Les cinq frères immigrés vivent à Milan dans la précarité avec leur mère
(une veuve) : les faibles rémunérations de leurs petits boulots sont
destinées à payer les repas; les frères ne payent volontairement pas le loyer
car ils savent qu’ils seront relogés gratuitement par la municipalité dans des
HLM, tristes et non chauffés ; la neige est accueillie avec joie par la
famille qui y voit une opportunité pour travailler (le déblayage). La famille,
soudée au début, se divise inévitablement au contact d’une ville féroce qui
prône l’individualisme. Rocco se retrouve ainsi confronté à un des propres
frères, amoureux de la même fille. La femme de la discorde n’est autre qu’une
prostituée, incarnation de la subversion urbaine.
Le récit de Rocco
et ses frères se double alors d’une noirceur certaine, le drame social
virant au drame familial voire à la tragédie. Le film, qui dure 2h50, a la
longueur d’un film épique. La passion et la violence montent crescendo : le
frère de Rocco viole sa petite amie sous ses yeux, puis l’asservit avant de
finir par l’assassiner[1].
Le romanesque et le grandiloquent caractérisent cette vision de la misère comme
le souligne cette scène vers la fin, à la limite du grotesque, où Rocco, son
frère meurtrier et sa mère pleurent tous les trois sur le lit parental.
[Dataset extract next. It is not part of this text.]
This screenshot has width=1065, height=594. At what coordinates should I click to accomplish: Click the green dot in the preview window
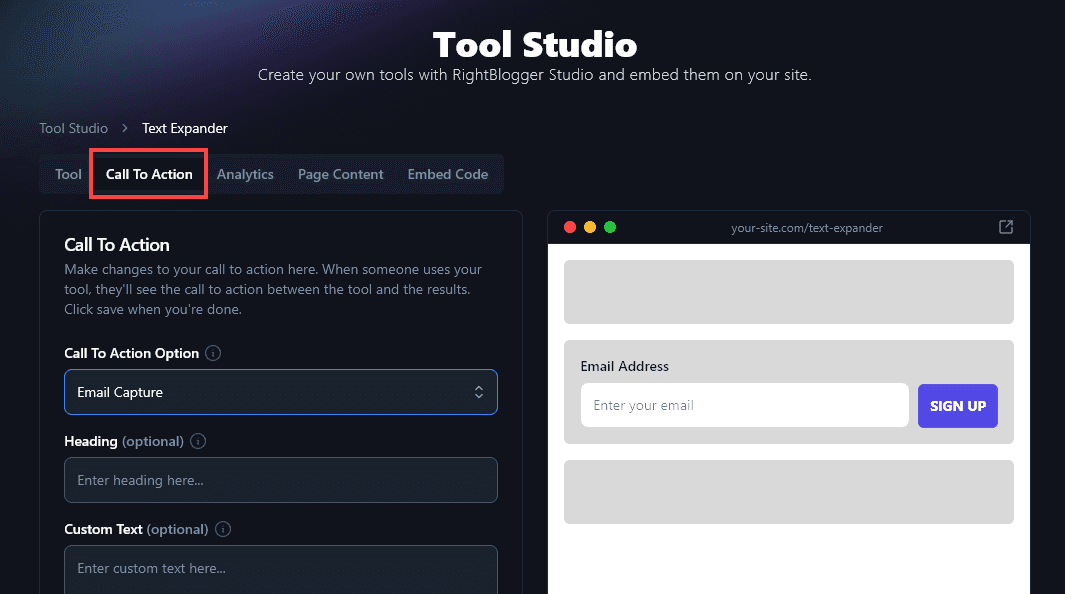(610, 227)
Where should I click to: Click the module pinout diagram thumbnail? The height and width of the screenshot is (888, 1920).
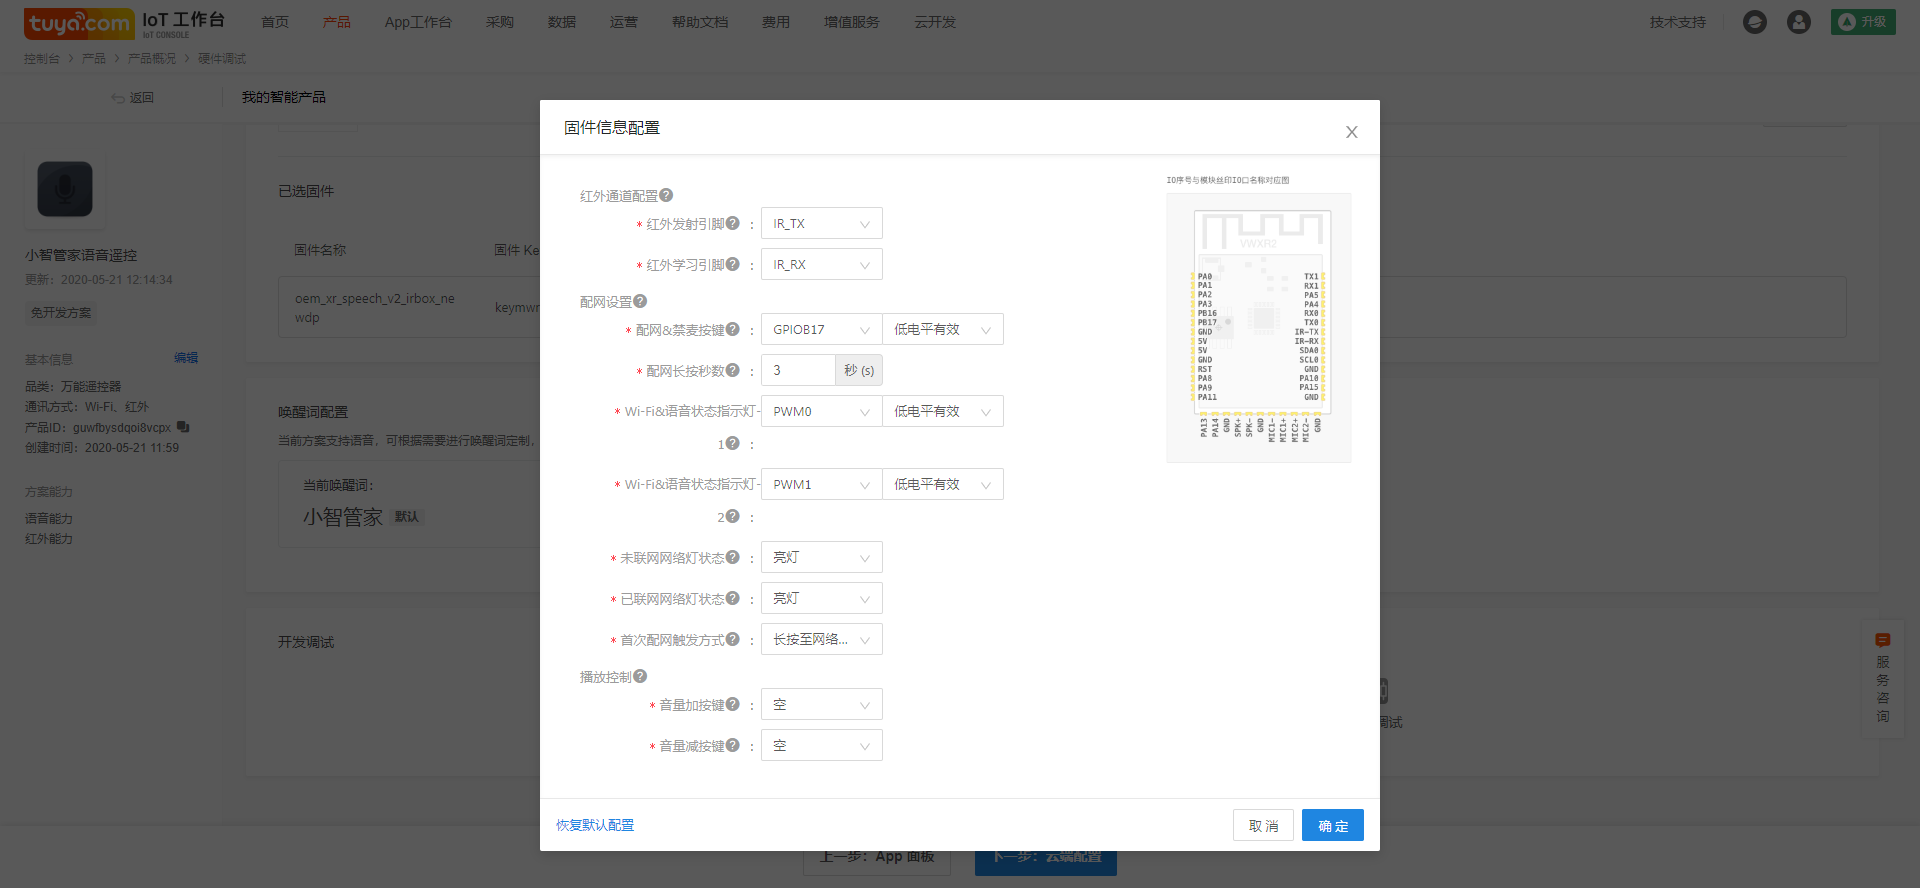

De même, les images presque documentaires que Visconti
filme dans les rues de Milan s’opposent aux stéréotypes que constituent les
personnages principaux, dont la plupart sont interprétés par des vedettes
étrangères (Alain Delon, Annie Girardot, Roger Hanin et la grecque Katina
Paxinou). Face au « mauvais » frère, Rocco apparaît comme un saint mais
ses sacrifices au profit de ceux qu’ils aiment finiront par leur nuire. Son
succès professionnel dans le monde de la boxe passe par un lieu commun du
cinéma américain pour incarner la réussite capitaliste. Quant au personnage de
la mère, elle représente une caricature de « mama » italienne par
excellence, autoritaire et bienveillante avec ses enfants.
Avec Rocco et
ses frères, film à mi chemin entre le naturalisme du néo-réalisme et l’emphase
de l’opéra, Visconti orchestre le spectacle impressionnant de la désagrégation
d’une famille déracinée. Dans son film suivant, Le Guépard, le cinéaste allait se cacher derrière l’adaptation
littéraire et la reconstitution historique pour mieux s’affranchir de la
question du réalisme et pour se centrer sur son motif favori : la
décadence d’un groupe social, perdu dans une société en pleine mutation.
21.05.12.
[1]
La violence de ces deux scènes donna justement lieu à la censure de certains
plans. La référence insidieuse à l’homosexualité du personnage interprété par
Roger Hanin fut également litigieuse.